Johnny seemed to wage some fierce internal debate before taking Will's and Joy's hands and closing his eyes. Joy nodded at Will and closed her eyes, too.

A shiver ran through Will. His family had always prayed in times of crisis, but he had rarely been asked to speak. This experience was new and foreign.

He closed his eyes and remembered Cousin Doug fluctuating between prayer and song in the Horton Center and the Brady Pub. He remembered his mother's desperate voice in the hospital chapel and a string of priests standing at the front of St. Luke's.

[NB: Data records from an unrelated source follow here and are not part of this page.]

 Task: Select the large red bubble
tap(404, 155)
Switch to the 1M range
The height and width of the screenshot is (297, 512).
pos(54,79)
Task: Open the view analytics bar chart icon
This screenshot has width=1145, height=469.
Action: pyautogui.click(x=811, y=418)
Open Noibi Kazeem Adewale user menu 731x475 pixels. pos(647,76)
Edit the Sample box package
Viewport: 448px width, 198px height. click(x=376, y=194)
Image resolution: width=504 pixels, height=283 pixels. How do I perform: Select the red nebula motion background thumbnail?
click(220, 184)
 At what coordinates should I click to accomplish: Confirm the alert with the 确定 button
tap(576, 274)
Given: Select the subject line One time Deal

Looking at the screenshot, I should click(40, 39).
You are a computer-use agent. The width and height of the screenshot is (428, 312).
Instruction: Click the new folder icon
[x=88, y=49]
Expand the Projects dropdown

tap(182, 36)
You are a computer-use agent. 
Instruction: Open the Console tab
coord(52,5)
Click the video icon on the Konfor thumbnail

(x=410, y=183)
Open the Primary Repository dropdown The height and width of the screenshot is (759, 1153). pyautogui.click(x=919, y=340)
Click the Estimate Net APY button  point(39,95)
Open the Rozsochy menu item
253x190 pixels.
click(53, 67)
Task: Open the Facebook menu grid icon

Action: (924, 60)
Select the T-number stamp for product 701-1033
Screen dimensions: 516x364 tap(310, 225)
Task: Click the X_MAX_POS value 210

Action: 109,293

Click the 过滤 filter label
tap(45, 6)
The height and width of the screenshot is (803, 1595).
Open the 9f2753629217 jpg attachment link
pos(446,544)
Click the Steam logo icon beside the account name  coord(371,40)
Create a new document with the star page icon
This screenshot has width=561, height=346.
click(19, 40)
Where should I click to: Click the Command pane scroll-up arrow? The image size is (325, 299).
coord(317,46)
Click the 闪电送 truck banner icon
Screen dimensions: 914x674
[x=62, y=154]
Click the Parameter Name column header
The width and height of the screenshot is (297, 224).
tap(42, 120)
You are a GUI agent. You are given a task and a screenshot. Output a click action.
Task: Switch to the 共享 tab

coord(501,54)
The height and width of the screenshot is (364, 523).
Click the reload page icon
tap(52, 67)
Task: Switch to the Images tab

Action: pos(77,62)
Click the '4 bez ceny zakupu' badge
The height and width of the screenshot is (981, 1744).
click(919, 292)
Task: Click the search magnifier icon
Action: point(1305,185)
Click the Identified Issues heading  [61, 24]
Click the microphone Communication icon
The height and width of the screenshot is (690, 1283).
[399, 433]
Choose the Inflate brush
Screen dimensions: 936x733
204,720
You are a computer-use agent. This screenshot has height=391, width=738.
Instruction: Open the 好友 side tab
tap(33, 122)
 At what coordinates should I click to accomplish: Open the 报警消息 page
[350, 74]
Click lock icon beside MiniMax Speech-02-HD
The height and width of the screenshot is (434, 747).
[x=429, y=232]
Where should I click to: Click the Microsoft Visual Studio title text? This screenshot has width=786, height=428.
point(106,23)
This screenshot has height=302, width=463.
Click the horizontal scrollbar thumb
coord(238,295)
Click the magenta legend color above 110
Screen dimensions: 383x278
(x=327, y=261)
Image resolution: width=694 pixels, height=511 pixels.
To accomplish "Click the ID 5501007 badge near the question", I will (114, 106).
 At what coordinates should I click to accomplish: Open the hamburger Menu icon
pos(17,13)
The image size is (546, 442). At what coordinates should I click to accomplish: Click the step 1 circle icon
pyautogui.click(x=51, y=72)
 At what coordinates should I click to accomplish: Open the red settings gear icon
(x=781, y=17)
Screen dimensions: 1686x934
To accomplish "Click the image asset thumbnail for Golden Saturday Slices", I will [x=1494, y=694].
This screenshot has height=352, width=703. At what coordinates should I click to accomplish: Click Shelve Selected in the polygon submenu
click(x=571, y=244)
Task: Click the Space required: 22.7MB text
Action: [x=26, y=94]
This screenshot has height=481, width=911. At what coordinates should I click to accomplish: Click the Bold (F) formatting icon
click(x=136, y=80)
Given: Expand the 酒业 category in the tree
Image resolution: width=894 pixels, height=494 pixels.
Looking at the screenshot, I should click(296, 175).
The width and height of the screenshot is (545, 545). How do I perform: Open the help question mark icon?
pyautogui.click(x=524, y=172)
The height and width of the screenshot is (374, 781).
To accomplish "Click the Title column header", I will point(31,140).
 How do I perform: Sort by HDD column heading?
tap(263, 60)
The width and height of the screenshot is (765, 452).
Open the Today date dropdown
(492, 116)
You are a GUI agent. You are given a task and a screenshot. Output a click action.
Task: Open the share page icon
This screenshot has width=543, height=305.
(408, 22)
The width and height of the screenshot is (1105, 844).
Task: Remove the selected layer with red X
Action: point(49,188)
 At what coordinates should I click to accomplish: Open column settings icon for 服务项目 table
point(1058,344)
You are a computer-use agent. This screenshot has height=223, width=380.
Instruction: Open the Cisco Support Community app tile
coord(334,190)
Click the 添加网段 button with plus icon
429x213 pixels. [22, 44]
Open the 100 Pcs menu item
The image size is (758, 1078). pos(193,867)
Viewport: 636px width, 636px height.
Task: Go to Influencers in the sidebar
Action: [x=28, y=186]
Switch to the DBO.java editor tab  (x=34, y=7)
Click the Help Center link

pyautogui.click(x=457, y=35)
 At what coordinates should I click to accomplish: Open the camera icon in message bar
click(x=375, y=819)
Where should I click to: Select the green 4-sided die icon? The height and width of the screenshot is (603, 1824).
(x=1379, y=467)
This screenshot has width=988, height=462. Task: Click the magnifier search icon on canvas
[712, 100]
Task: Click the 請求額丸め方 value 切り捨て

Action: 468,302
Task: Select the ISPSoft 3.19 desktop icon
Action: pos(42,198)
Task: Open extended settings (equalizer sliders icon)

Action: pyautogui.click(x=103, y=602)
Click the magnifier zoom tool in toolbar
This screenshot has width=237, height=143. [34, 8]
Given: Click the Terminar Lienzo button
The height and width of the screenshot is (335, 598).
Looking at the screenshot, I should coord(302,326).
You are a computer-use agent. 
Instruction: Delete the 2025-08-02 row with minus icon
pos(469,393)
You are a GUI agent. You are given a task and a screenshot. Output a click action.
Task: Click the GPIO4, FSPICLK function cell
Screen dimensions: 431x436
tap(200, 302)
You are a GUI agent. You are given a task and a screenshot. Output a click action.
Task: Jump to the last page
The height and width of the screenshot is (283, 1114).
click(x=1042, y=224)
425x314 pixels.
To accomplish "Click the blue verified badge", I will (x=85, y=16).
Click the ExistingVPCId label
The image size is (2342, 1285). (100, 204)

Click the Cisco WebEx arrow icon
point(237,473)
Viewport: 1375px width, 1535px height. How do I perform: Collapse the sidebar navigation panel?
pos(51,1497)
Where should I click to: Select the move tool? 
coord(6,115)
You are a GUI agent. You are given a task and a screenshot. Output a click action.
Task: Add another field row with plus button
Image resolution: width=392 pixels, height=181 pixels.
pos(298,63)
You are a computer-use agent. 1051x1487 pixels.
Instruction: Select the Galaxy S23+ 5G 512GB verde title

"Dear Lord," he began. "Please watch over our sister Allie, and Mom and Dad, too. We've never had much of a chance to be a traditional family, and sometimes we feel angry with you, God, because it seems like every time we get close something horrible happens to take it away from us. But it's also times like these that remind us that you have blessed us with so much love in our lives, and we remember that we've been foolish. We've held grudges and we've given in to fear. We haven't appreciated your miracles because we've been greedy and we've been looking for more. Allie isn't like that. If I don't have the right to ask for your help for myself, I'll ask for it for my sister. Please bring her home safely. Amen."

* * *

Sami shoveled guns and ammunition in Lucas' direction. He selected two or three which he thought looked to be in the best condition and loaded them. Meanwhile, Sami pulled sheaves of documents—fake passports, cashier's checks, affidavits, photographs—from the hidden space and dumped them on the floor. From her pocket, she withdrew a book of matches she had pilfered from the pub at the hotel.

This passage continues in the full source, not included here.